[Source records]
▽
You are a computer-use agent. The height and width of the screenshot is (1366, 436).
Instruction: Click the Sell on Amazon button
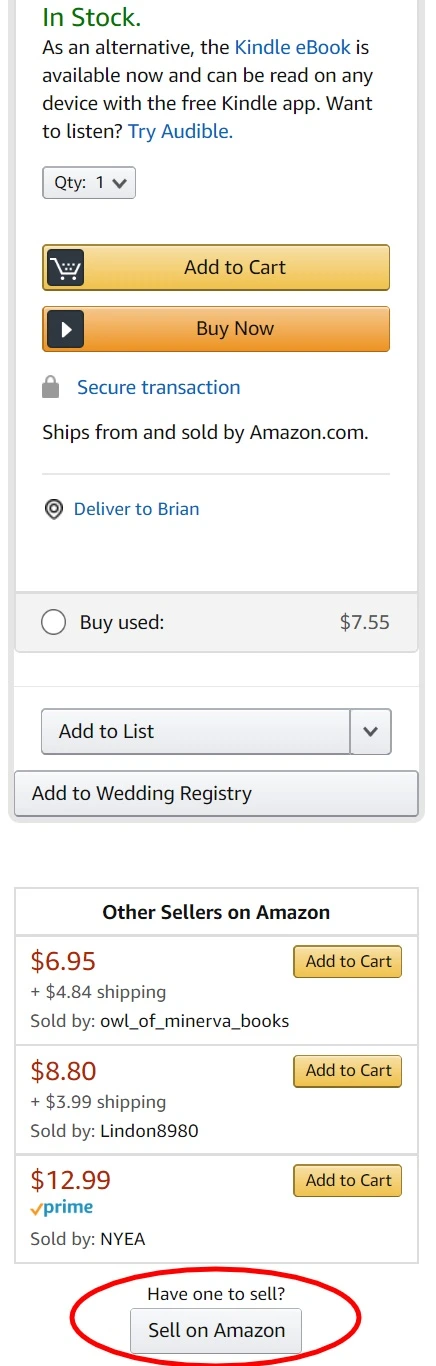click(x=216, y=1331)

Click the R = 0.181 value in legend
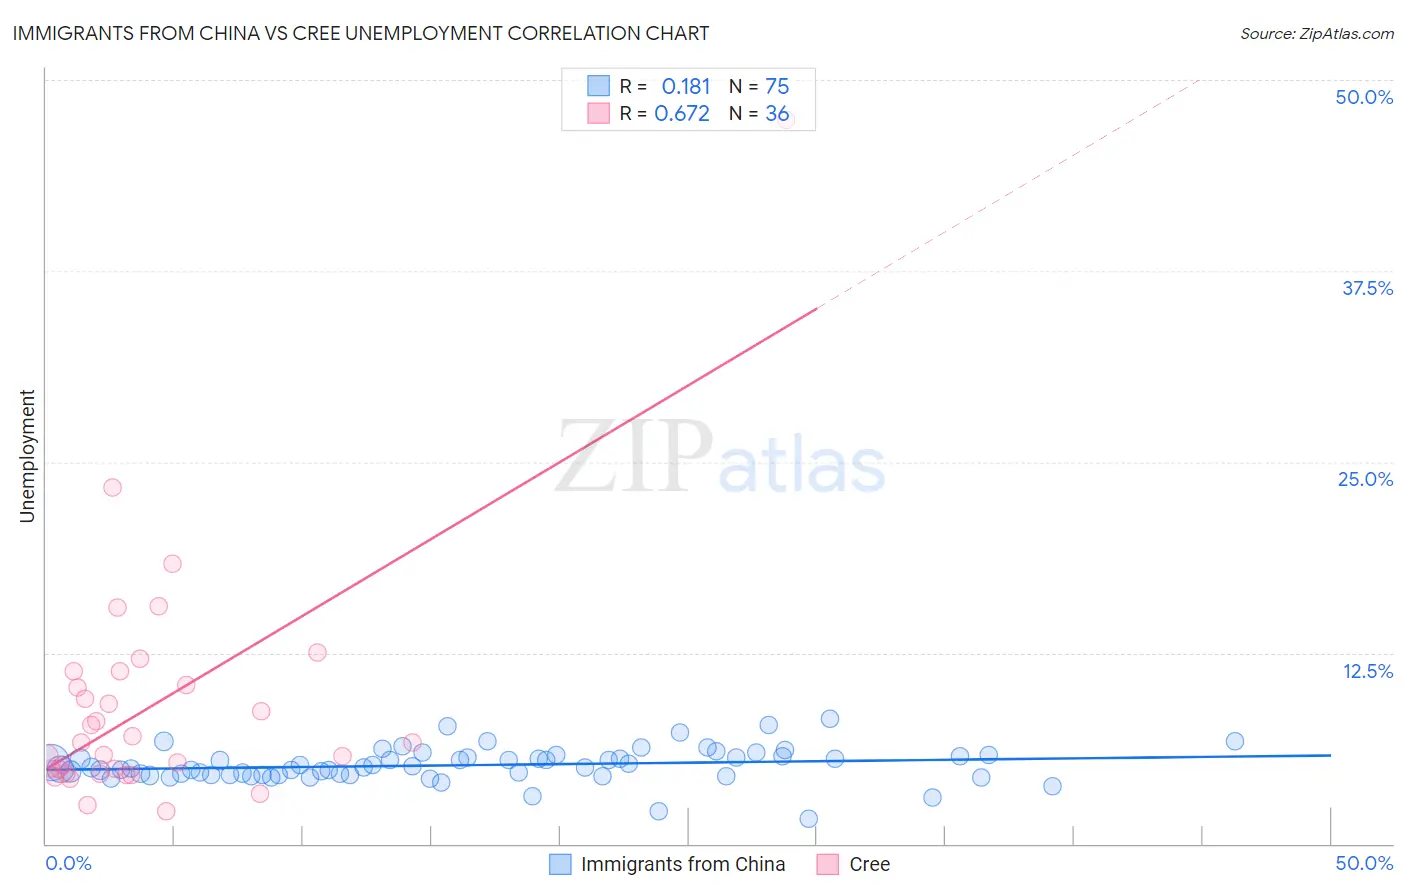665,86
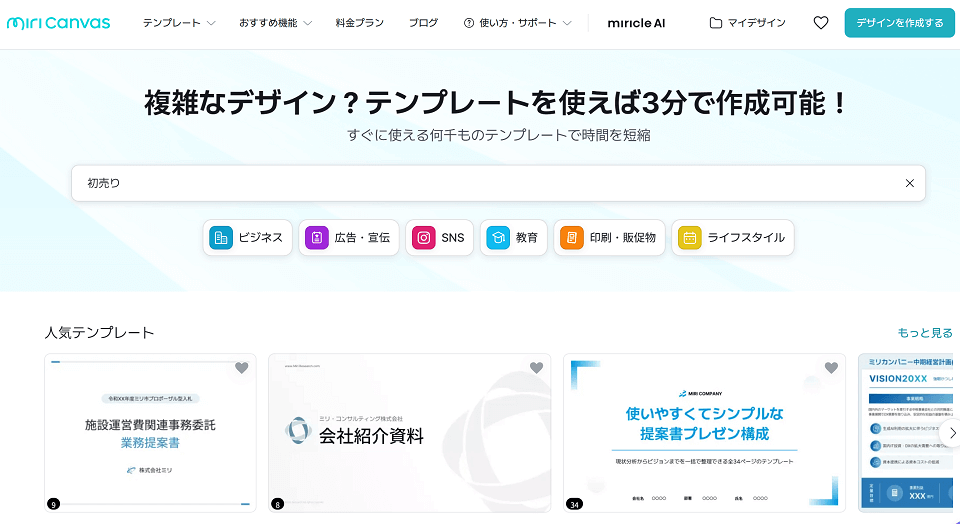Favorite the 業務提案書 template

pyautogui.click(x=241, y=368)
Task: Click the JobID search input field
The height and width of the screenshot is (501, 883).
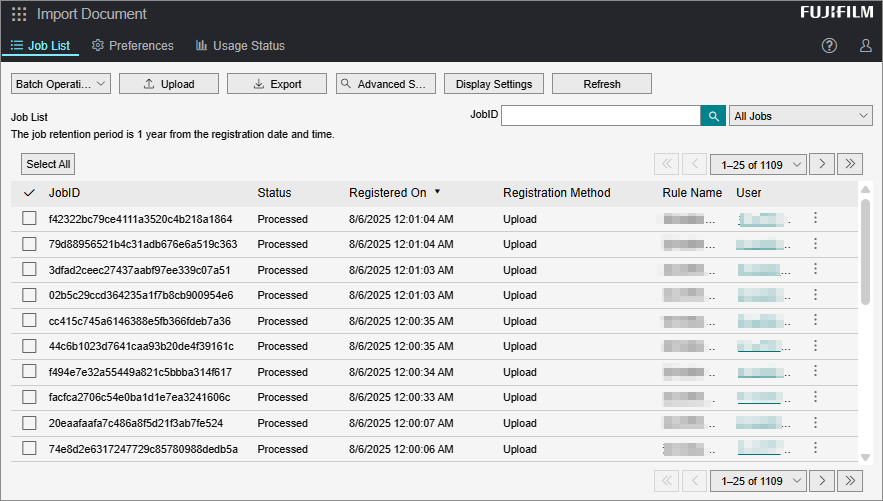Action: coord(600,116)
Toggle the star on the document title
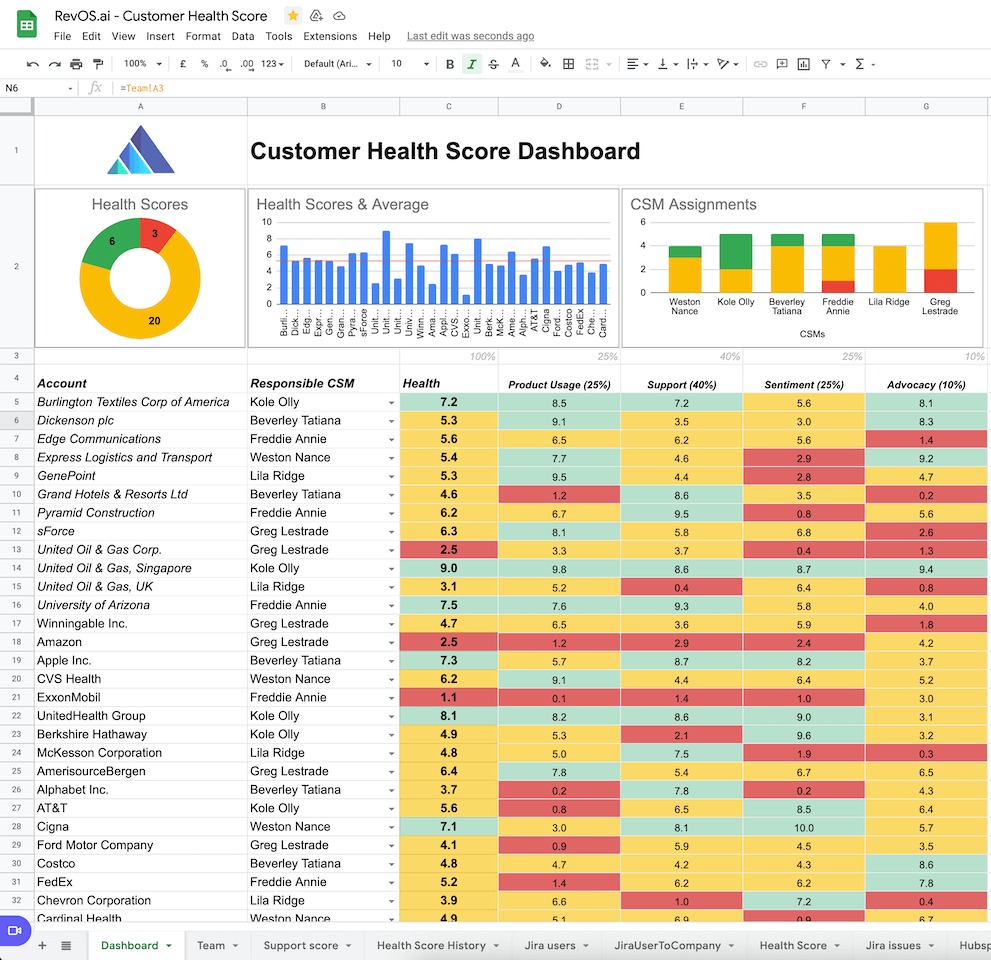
△
### PROBLEM REQUIREMENTS
Return every line above word for word, minus images.

### TASK OUTPUT
You are a computer-use agent. The height and width of the screenshot is (1366, 436).
Instruction: Click the Sell on Amazon button
click(x=216, y=1331)

Click the R = 0.181 value in legend
665,86
Favorite the 業務提案書 template

pyautogui.click(x=241, y=368)
Task: Click the JobID search input field
The height and width of the screenshot is (501, 883).
Action: coord(600,116)
Toggle the star on the document title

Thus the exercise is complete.